(Exercise goal) Each line in these records that contains "will" counts once. Give the number only.

(Dataset extract)

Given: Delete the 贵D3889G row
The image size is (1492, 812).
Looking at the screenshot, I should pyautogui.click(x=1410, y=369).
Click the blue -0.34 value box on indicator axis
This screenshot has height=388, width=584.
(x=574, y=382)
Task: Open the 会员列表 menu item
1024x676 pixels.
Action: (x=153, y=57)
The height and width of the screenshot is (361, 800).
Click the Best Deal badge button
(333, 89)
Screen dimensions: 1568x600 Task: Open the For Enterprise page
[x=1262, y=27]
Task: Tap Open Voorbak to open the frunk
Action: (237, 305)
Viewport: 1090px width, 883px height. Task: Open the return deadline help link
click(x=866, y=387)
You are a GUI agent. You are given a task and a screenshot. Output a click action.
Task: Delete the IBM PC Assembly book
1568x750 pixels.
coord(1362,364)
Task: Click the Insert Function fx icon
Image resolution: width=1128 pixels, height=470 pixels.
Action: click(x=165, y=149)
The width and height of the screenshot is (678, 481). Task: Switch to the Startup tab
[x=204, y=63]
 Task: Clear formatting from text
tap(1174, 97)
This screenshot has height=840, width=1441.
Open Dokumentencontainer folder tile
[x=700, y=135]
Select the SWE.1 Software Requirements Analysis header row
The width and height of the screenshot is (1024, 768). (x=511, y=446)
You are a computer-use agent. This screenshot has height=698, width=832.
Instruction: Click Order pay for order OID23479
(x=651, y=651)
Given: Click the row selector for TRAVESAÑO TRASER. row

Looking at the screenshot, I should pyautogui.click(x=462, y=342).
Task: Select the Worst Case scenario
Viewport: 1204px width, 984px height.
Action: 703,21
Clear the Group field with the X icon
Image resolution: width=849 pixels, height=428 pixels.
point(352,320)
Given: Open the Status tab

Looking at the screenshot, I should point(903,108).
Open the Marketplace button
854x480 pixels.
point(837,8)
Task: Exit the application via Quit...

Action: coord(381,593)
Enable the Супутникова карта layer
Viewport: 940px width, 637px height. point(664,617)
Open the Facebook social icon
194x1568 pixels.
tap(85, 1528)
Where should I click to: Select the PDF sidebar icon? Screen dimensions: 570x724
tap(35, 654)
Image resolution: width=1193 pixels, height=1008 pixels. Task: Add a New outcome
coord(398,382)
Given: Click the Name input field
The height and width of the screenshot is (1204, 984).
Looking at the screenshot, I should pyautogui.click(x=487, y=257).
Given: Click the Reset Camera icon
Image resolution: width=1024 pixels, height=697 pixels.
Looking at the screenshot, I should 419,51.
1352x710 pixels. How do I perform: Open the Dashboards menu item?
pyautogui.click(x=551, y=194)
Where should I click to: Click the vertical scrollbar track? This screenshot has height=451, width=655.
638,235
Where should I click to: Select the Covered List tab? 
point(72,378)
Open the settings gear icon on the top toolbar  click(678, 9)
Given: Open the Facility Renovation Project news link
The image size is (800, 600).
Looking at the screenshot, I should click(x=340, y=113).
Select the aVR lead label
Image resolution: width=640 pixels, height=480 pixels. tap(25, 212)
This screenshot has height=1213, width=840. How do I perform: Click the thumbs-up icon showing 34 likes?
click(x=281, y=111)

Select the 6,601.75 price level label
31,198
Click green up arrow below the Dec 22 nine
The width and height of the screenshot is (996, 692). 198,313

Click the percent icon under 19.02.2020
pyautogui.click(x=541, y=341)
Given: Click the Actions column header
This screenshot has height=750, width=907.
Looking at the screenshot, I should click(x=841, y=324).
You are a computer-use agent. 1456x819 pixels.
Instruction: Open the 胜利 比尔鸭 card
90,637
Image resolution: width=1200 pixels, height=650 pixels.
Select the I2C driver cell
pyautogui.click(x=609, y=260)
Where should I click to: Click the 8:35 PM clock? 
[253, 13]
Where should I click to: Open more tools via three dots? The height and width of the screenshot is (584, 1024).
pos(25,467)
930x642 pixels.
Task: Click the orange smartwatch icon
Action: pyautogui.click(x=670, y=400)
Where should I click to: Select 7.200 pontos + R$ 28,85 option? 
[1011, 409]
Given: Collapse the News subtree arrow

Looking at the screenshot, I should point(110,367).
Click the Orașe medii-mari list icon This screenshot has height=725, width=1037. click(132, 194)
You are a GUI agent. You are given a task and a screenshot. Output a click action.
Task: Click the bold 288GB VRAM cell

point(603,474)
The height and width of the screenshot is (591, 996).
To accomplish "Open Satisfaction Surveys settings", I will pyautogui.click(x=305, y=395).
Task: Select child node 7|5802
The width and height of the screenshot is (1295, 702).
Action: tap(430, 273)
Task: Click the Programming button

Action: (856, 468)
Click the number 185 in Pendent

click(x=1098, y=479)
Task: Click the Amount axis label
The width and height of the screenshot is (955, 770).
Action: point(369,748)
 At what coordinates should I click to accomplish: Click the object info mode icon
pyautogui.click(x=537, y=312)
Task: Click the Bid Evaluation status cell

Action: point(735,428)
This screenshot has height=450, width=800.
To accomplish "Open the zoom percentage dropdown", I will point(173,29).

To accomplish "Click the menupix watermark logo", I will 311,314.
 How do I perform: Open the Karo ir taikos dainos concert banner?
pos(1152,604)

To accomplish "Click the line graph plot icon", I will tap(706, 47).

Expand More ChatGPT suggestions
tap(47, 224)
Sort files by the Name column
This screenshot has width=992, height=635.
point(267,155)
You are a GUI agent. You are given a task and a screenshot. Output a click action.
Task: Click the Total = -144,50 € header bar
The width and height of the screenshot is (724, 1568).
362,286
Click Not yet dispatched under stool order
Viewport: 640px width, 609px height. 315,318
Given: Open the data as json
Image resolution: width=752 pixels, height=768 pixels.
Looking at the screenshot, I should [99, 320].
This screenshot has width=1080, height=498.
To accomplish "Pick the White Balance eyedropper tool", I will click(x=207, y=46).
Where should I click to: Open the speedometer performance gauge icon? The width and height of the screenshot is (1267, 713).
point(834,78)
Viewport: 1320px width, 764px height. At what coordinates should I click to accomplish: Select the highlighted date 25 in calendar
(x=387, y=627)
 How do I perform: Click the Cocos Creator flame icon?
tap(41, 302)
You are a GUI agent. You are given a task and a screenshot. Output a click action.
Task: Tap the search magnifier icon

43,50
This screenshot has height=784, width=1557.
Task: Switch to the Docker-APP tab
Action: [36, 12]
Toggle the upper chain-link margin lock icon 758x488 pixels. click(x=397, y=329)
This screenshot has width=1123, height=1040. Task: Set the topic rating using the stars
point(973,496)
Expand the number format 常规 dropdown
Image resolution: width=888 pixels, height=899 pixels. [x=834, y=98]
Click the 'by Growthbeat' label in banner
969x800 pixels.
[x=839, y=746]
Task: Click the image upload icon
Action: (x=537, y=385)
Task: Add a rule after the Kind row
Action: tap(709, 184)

(Reply) 5